Information:
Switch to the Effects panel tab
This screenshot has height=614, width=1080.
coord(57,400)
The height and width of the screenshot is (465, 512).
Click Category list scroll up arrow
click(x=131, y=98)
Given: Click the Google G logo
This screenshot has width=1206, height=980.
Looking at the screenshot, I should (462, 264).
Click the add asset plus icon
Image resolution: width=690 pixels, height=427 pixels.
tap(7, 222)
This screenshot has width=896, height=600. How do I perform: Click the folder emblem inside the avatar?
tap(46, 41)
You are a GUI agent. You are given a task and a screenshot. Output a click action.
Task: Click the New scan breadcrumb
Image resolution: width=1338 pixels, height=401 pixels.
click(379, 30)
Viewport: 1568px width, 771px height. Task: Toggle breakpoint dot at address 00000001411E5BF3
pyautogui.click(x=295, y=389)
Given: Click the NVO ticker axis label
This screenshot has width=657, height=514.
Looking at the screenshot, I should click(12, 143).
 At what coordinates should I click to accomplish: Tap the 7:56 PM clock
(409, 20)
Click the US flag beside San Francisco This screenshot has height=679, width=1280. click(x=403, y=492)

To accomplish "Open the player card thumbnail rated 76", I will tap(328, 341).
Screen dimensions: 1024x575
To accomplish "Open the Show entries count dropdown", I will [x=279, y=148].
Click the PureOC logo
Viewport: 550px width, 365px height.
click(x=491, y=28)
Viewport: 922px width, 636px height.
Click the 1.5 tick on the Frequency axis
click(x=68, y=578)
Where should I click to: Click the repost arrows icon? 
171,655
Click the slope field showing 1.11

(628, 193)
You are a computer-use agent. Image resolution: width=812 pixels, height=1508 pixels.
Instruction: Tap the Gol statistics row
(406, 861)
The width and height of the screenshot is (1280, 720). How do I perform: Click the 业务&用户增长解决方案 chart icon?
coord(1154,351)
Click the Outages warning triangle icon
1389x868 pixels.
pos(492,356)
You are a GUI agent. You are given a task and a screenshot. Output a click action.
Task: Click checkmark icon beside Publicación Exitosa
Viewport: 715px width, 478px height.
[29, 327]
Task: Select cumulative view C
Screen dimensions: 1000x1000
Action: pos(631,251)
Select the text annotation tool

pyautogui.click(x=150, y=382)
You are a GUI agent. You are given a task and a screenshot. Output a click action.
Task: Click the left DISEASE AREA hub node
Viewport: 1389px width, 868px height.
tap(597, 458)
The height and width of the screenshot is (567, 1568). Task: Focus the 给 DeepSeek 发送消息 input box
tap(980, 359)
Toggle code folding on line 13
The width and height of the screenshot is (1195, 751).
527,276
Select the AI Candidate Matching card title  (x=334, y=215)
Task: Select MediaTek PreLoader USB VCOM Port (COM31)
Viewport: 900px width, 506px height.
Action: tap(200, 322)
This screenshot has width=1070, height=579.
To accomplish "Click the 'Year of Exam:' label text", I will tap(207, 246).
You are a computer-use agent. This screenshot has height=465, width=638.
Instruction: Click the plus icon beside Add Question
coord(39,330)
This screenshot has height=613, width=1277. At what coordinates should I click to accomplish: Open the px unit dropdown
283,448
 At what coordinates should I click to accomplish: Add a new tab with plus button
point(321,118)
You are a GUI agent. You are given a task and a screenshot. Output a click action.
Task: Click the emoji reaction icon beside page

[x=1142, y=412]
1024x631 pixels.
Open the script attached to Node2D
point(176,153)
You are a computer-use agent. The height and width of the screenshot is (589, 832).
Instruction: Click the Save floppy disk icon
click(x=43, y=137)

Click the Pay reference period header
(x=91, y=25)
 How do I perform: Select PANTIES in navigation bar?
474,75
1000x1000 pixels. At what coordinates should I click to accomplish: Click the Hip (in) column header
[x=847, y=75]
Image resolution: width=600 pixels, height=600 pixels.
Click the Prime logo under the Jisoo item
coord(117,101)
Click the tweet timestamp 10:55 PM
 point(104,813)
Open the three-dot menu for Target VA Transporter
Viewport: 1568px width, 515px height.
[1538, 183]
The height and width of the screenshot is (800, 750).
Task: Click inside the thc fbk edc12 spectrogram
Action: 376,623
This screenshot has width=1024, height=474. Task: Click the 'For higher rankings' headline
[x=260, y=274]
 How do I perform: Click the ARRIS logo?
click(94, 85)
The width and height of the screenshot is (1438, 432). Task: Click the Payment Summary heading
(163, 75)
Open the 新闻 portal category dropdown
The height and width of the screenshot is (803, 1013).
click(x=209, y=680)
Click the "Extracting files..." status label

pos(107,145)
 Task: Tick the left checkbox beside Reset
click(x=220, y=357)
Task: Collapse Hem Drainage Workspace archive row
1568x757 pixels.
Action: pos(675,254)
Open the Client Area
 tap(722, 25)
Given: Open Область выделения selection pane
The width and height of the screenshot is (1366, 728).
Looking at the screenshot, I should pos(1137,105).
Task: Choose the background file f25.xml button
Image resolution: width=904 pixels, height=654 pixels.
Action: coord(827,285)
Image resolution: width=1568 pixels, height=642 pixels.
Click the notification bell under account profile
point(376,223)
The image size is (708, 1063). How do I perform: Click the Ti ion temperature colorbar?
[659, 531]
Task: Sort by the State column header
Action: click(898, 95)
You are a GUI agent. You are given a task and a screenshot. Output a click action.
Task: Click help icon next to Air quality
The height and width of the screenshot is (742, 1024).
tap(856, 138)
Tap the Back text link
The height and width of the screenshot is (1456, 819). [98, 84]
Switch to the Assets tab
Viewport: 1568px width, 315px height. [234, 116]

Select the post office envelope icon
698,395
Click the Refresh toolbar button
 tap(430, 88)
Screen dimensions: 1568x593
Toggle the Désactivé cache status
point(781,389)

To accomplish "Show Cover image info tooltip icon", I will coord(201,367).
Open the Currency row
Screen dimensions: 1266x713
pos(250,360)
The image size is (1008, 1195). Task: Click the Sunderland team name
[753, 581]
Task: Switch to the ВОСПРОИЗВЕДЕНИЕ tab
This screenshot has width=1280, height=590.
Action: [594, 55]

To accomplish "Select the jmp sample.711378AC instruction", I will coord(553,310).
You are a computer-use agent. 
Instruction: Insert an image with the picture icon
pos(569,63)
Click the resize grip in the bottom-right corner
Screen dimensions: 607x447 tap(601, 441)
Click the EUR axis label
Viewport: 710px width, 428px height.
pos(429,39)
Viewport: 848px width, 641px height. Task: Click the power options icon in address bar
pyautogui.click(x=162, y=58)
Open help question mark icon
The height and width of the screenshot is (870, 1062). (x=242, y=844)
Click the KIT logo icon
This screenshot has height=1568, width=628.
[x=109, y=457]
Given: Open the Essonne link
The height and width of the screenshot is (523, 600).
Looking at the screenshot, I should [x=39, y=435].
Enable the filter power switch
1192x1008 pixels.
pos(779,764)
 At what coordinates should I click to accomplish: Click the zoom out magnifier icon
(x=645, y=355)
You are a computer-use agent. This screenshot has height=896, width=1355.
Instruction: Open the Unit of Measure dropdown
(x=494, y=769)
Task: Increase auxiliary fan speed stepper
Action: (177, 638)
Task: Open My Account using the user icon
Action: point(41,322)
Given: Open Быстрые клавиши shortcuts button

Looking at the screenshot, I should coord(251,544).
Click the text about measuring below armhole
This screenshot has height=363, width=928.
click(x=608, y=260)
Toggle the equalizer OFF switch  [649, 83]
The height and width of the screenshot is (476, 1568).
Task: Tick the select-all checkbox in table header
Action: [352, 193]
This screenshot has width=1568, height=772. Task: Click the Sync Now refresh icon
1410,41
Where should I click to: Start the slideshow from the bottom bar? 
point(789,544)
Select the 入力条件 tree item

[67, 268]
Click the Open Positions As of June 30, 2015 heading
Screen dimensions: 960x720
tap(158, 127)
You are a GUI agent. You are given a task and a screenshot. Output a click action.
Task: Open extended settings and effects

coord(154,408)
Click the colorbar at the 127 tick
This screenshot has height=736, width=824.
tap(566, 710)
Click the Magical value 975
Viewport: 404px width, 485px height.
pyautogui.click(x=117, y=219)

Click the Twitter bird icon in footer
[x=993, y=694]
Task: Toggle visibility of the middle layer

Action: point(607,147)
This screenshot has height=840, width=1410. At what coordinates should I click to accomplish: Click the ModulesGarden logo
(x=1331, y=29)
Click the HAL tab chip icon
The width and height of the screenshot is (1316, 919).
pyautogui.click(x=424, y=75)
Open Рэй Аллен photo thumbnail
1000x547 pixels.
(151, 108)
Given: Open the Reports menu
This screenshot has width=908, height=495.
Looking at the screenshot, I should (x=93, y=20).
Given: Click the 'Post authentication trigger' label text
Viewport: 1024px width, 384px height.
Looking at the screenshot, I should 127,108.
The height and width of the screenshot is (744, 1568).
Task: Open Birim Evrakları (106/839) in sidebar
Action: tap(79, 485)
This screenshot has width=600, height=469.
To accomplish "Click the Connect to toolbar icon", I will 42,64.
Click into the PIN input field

Work required: Scan the material above. Extract every line in which the word "card" occurs.

Solution to this exercise:
To accomplish "Open the player card thumbnail rated 76", I will tap(328, 341).
Select the AI Candidate Matching card title  (x=334, y=215)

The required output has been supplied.